Aber, Sie fragten nach der Rolle der Fachgesellschaften und wir reden auch im Vorfeld der DGNR/DGNKN-Jahrestagung. Die haben natürlich weit mehr als politische Aufgaben. Es geht um Ansätze, Inhalte und neue Möglichkeiten – zum Glück. Aber für unsere Patienten und für unser Fach sollten wir uns auch im Kontext größerer gesellschaftlicher Entwicklungen sehen und positionieren.
Die oft langwierigen Beantragungsverfahren nach klinischer Akutbehandlung stehen schon länger in der Diskussion, weil sie eine unmittelbar anschließende professionelle Rehabilitation erst einmal blockieren – zum Nachteil der Patienten. Welche Erfahrungen werden aktuell gemacht?

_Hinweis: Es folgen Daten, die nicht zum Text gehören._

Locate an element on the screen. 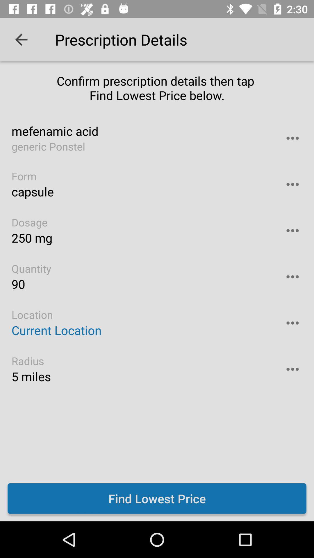 This screenshot has width=314, height=558. the icon next to prescription details item is located at coordinates (21, 39).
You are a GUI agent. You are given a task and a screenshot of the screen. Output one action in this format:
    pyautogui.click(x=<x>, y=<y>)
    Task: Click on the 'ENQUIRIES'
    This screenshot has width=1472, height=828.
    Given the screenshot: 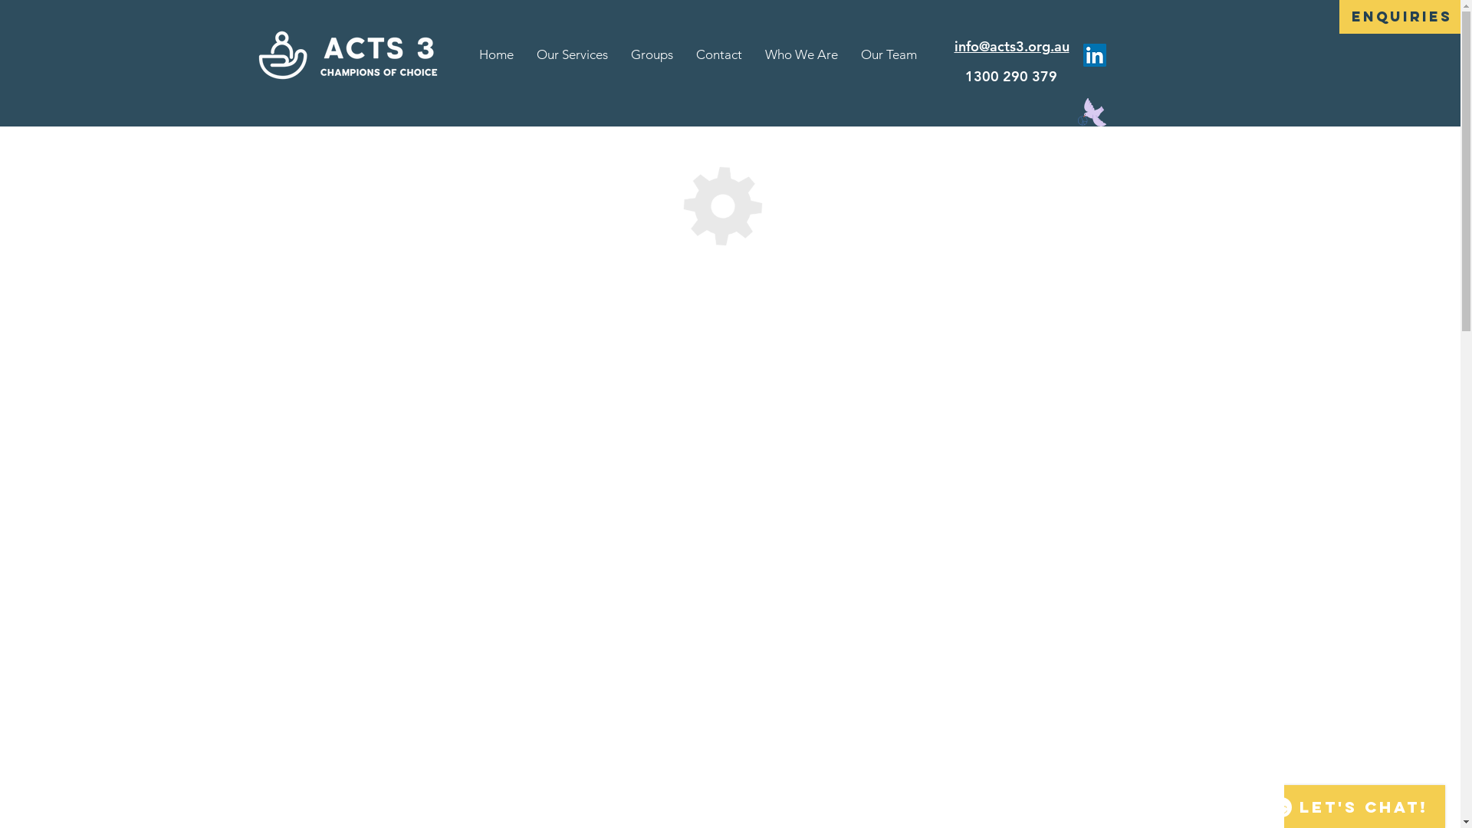 What is the action you would take?
    pyautogui.click(x=1402, y=17)
    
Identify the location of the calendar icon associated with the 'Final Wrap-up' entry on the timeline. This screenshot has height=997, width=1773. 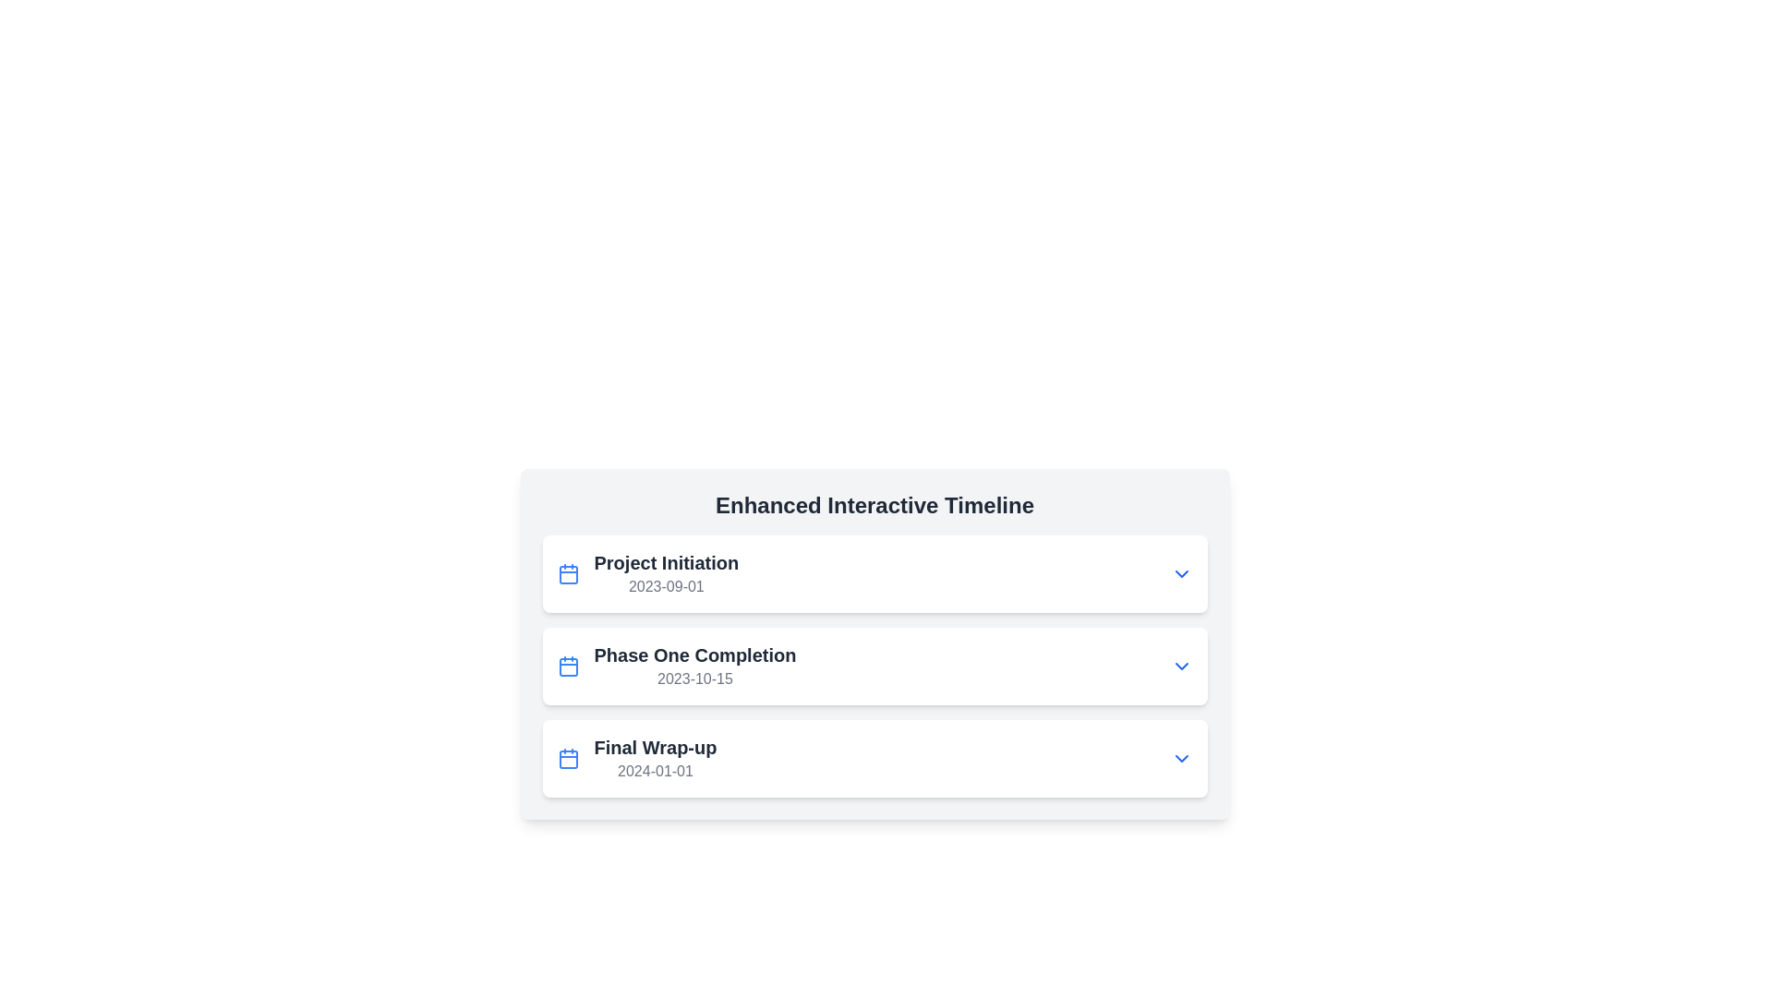
(567, 759).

Nehmen Sie das Beispiel Genehmigungsvorbehalt für Neurorehabilitation: Die heute übliche formalistisch umständliche Prüfung eines Antrages auf Kur ist nachvollziehbar, wenn ein Patient zu Hause ist, stabil und wenig betroffen. Wenn Patienten nach einem Schlaganfall im Krankenhaus aber stark eingeschränkt und durch Immobilität komplikationsgefährdet sind, grenzt jede Verzögerung einer Neurorehabilitation an fahrlässige Körperverletzung. Die Aussetzung des Genehmigungsvorbehaltes für neurologische Anschlussrehabilitation während der ersten COVID-Welle hat uns gezeigt, dass das Bewilligungsverfahren völlig verzichtbar ist. Die Versorgung hat bestens geklappt. Patienten waren im Mittel 6 Tage früher in der Neuroreha und die Rehadauer war nicht verlängert. Stattdessen sind durch Abbau der Wartezeiten auf einen Schlag 5000 Krankenhausbetten für die Versorgung anderer Patienten frei geworden.